**Directives:**
1/ In the Docker question, which Ruby image does the Dockerfile use as its parent image?
2/ Write the next part of the Docker question, picking up after its final line.

++++ Document section

Could not find any gems in Docker when i run rails console


When i start to run a Rails console in my docker container i got the error Could not find ..... in locally installed gems with the list of all gems

rails s or rails routes work fine and i don't got errors when i build

bundle install change nothing

The one way i found to fix it is with docker-compose run web bundle install --binstubs

I doesnt find same problems here with all gems bundle install issue and i would like know what is wrong in my Docker files

Dockerfile:

# Use the official Ruby 2.5.0 image as the parent image
FROM ruby:2.5.0-slim

# Install dependencies
RUN apt-get update -qq \
    && apt-get install -y \
    # Needed for certain gems
    build-essential \
    shared-mime-info \
    # Needed for postgres gem
    libpq-dev \
    # Needed for mysql
    default-libmysqlclient-dev \
    # Needed for redis
    libssl-dev \
    # Needed for elastic search
    libcurl4-openssl-dev \
    # Needed for foreman
    procps

# Set the working directory to /app
WORKDIR /app

# Copy the Gemfile and Gemfile.lock into the image and install gems
ENV BUNDLER_VERSION=2.3.26
COPY Gemfile Gemfile.lock ./
RUN gem install bundler -v $BUNDLER_VERSION && bundle install --jobs 20 --retry 5

# Copy the rest of the application code into the image
COPY . .

++++++++
++++ Information supplied

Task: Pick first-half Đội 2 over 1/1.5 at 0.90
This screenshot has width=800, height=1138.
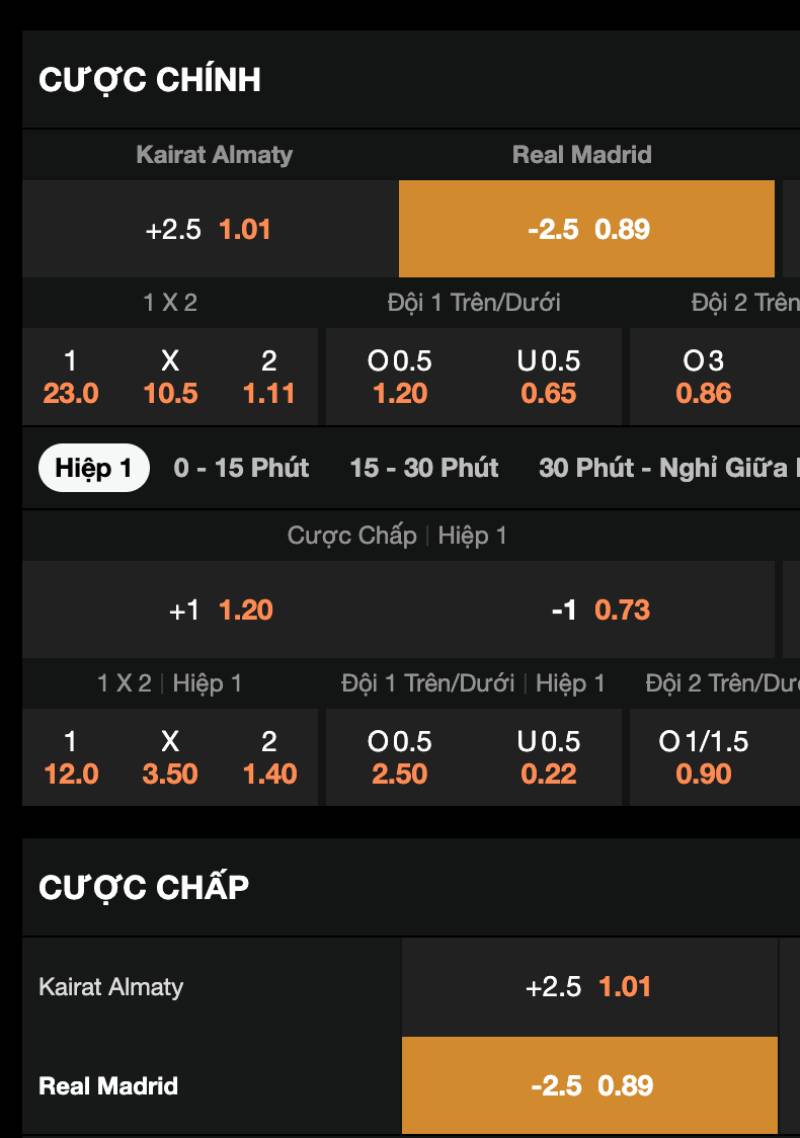Action: [x=703, y=758]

++++++++

**Answers to the tasks:**
1/ ruby:2.5.0-slim

2/
# Expose port 3000 for the Rails app to listen on
EXPOSE 3000

# Start the Rails app with Puma
CMD ["bundle", "exec", "puma", "-C", "config/puma.rb"]

Docker-compose:

version: '3.3'

services:
  db:
    image: mysql/mysql-server:5.7
    environment:
      MYSQL_ROOT_PASSWORD: password
      MYSQL_DATABASE: app_api_dev
      MYSQL_USER: app_api
      MYSQL_PASSWORD: app_api
    volumes:
      - ./tmp/db:/var/lib/mysql
    ports:
      - "3306:3306"
  redis:
    image: redis
  web:
    build: .
    command: bundle exec rails s -p 3000 -b '0.0.0.0'
    volumes:
      - .:/app
    ports:
      - "3000:3000"
    depends_on:
      - db
      - redis
    environment:
      DATABASE_HOST: db
      DATABASE_USERNAME: app_api
      DATABASE_PASSWORD: app_api
      DATABASE_NAME: app_api_dev

Solution

  • The other answer doesn't make much sense:

    1. --binstubs does not install gems; it generates stubs in bin/ from the gems that are already installed as part of the bundle, allowing them to be invoked without prefixing the commands with bundle exec.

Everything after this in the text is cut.